=== LIST OF TASKS ===
1 - Please translate this sentence from the text about the pre-contact Americas into Spanish: "The world we now live in is more novel than we realize."
2 - According to the text about the pre-contact Americas, what are most current population estimates of the Americas before contact based on?

=== TEXT ===
[Start of section]

That being said, one thing Mann pointed out in 1491 that is worth stressing is that population estimates of the Americas before contact are highly controversial. Most current estimates are based on assumed mortality rates and observed post-contact bottleneck populations rather than archaeological remains. Change the assumed mortality rates just a little and the pre-contact population estimates fluctuate by tens of millions. It's likely the new diseases had a range of different mortality rates in different regions, just as the Black death killed wildly varying proportions of the population in different parts of Europe. While it's clear that the Americas were not empty and waiting to be colonized, we should not make the equal and opposite mistake of assuming all parts were densely populated prior to contact. We just don't know.

Quibbling over numbers aside, 1491 and 1493 do a brilliant job of explaining how breaking the isolation imposed by the ocean transformed both the Americas and the rest of the world. In 1493, Mann recounts a song in the Philippines he likens to their version of "Home on the Range". It's an old song, meant to depict the ideal house and garden before the modern world changed everything. Practically none of the plant species it mentions are native to the Philippines and many originated in the Americas. The world we now live in is more novel than we realize.

>It could easily have been Turkish or Arabic too!

Yep, during the rise of Islam, they caliphate almost captured Constantinople and could've ended up pushing into Europe had they been successful. They eventually made it into Spain and Sicily.

Its also possible that had the Persians or Byzantines been able to defeat the caliphate early, we might consider a good chunk of the middle east and north Africa to be "European".

Your first paragraph is something like the premise of The Years of Rice and Salt by Kim Stanley Robinson.
Graeber and Wengrow have a different interpretation than "post-apocalyptic". More like they underwent a successful revolution to overthrow their hierarchical society and create radically egalitarian societies instead

The early European colonists came across these groups and that's pretty much the origin of the myth that "the natural state of man" is this radically egalitarian society. In reality it's an explicitly political culture that came about as a reaction to their lived experiences with "civilization"

Rather than "post-apocalyptic" they can also be seen as "post-civilization"

Given that European epidemics literally decimated the native population and the military marched many of the remaining natives to reservations that is the reality that most settlers encountered.
The spread of disease was guaranteed to happen sooner or later. Europe and the middle east went through the same thing, just earlier in time
Not nearly as bad in Europe. The Black Death killed 1/3. Pandemics may have killed 95% in America.
Other pandemics were raging across Europe for the thousand years before that. For example, the Antonine plague and plague of Justinian
In my American schools we did learn more about North American natives though it was often through the point of view of European explorers and colonists. We got the usual stories about interactions with Jamestown/Pocahontas and Mayflower colonists /Squanto. There was more about Ponce de Leon and Coronado and the peoples they encountered. We got more details about the Aztec, Maya, and Olmec. I also remember sections about the mound builders and the Iroquois Confederacy. There were lessons on the American westward expansion and the conflicts that caused though I suspect that was downplayed a bit. The only South American people we studied were the Inca.

Obviously that misses whole sections of the continents.

What’s the bit about the Aztec and Mayans not having Markets?

[End of section]

=== ENTRIES PROVIDED ===
[Start of section]

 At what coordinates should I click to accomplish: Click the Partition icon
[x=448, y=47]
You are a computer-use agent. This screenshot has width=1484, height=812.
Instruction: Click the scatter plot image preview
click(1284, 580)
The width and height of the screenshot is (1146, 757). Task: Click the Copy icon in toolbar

[End of section]
[Start of section]

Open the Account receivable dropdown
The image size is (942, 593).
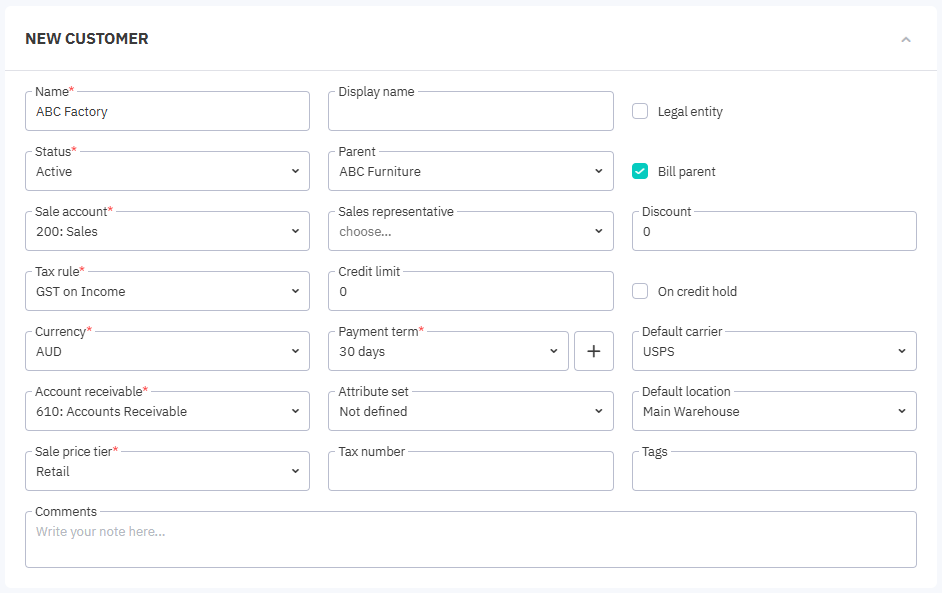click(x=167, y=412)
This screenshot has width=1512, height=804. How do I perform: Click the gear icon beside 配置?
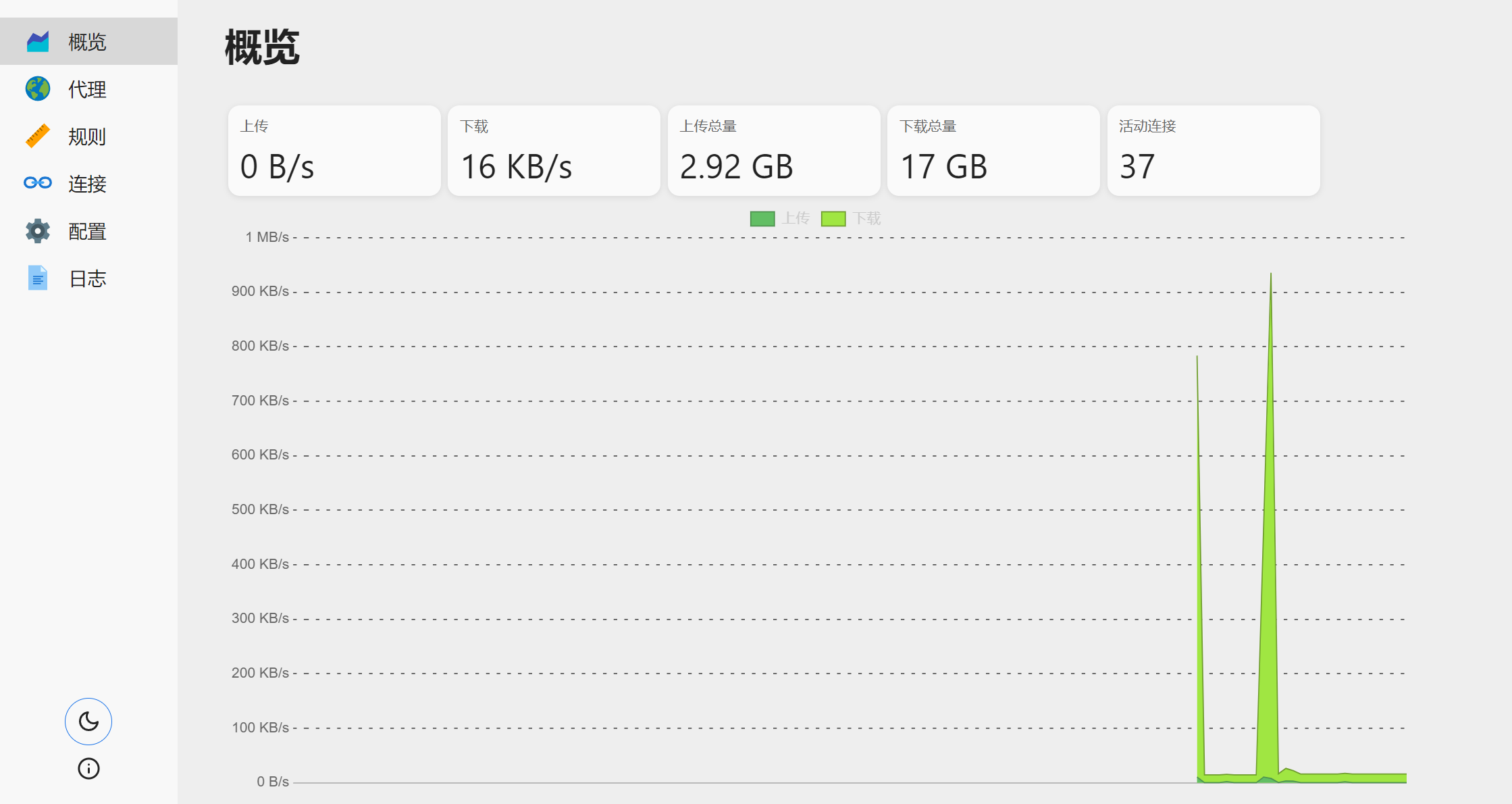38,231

[End of section]

=== SOLUTION SET ===
1 - El mundo en el que vivimos ahora es más novedoso de lo que nos damos cuenta.

2 - They are based on assumed mortality rates and observed post-contact bottleneck populations rather than archaeological remains.